Il 1979 è oggi il miglior R.D., leggermente davanti al 1988. Magnum ben conservate del R.D. 1973 si trovano anch’esse a questo livello. L’aromaticità è straordinaria: immediatamente si percepiscono note di nougat, nocciola, cioccolato, scorza d’arancia, albicocca secca, limone, caffè appena macinato e polvere da sparo affumicata. Nel corso delle ore si possono scoprire sempre nuove sfumature. Il palato è molto pieno. Particolarmente notevole è la freschezza minerale che dona tensione al palato fino al lungo finale. R.D. 1979 è uno di quegli Champagne che si imprimono profondamente nella memoria. Mai lo stile potente e strutturato di Bollinger è stato interpretato con maggiore eleganza e seduzione.
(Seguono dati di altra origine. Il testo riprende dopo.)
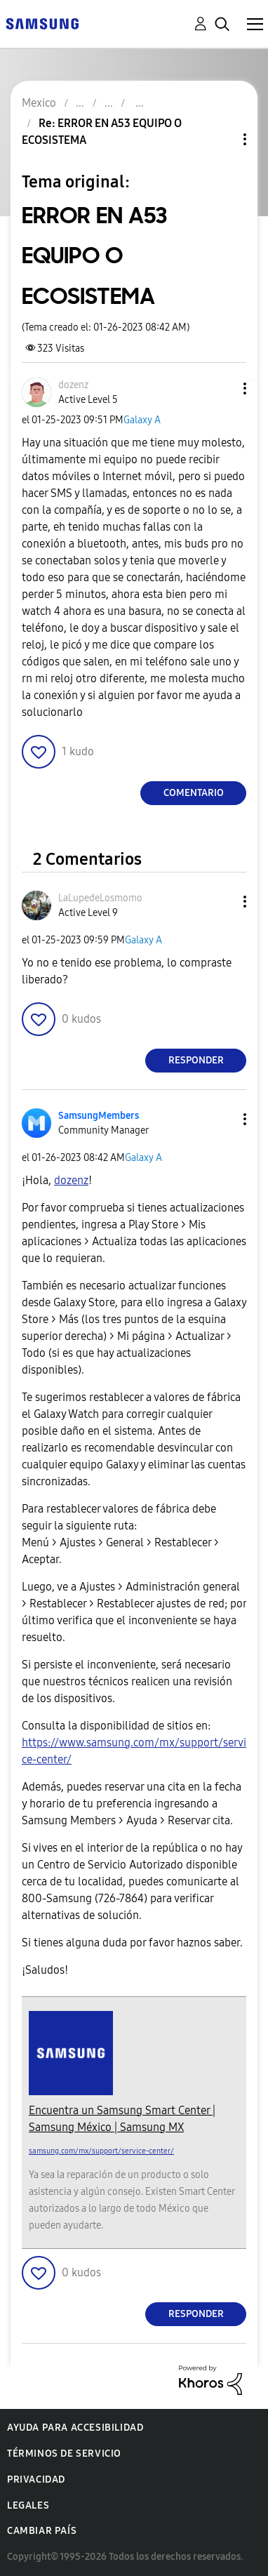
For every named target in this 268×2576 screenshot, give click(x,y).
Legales (28, 2505)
Bollinger R.D. 1979 è al suo apice. La bottiglia offerta da Alfavin è in condizioni perfette, con un colore insolitamente chiaro per la sua età, e offrirà piacere di degustazione per altri dieci o quindici anni. Il momento ideale dipende naturalmente dalle preferenze personali. Oggi gli elementi fruttati sono ancora una parte importante della tavolozza aromatica. In futuro, le note di nocciola diventeranno sempre più dominanti. Anche la perlage diminuirà e il vino assumerà un carattere sempre più vinoso.
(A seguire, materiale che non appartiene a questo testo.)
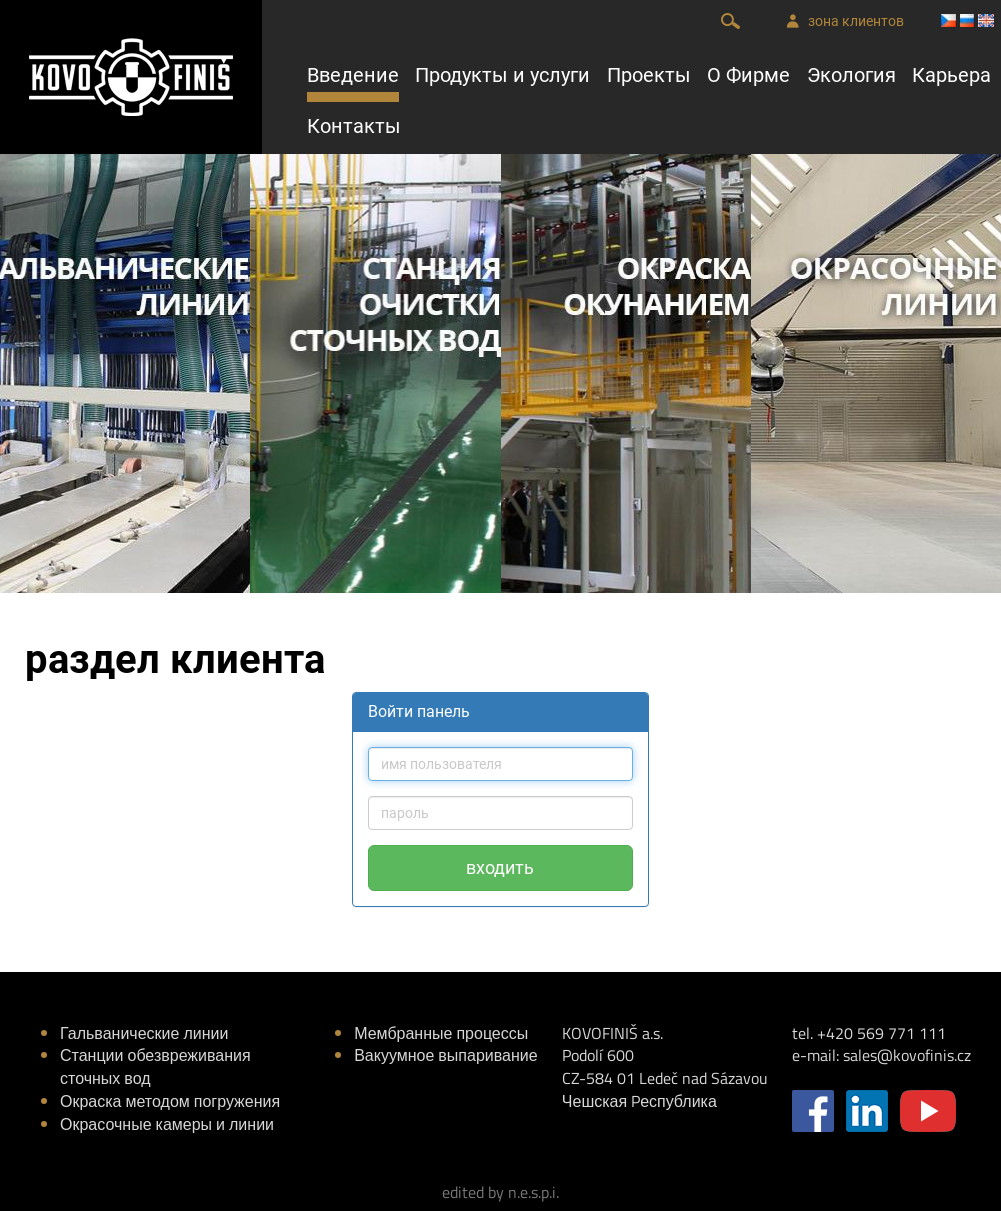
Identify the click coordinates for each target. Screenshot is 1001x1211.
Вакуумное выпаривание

L’annata 1979 è considerata grande. Come spesso accade, questa valutazione è un po’ troppo generalizzata. La vendemmia fu molto tardiva, nella prima e seconda settimana di ottobre. Solo i migliori vigneti, con viti vecchie e buona esposizione al sole, produssero uve mature al momento della raccolta. Il 1979 condivide con il 2008 e il 1988 la caratteristica di una lunga stagione vegetativa. L’estate ebbe temperature moderate. Altre grandi annate, come il 1975 e il 1976, furono calde, portando a una maturazione più precoce. Aromaticamente, gli anni più freschi sono ancora più complessi. Tuttavia, il 1979, a causa delle piogge regolari in buone condizioni di crescita, produsse rese elevate. Quando molti grappoli restano sulla vite, la pianta impiega più tempo a raggiungere la piena maturazione. La piena maturazione significa che i composti fenolici nelle bucce d’uva sono completamente sviluppati. Molti Champagne del 1979 presentano aromi verdi e vegetali. Soprattutto nel Pinot Noir si percepiscono note di funghi crudi. Inoltre, molti Champagne del 1979 risultano sottili e acidi.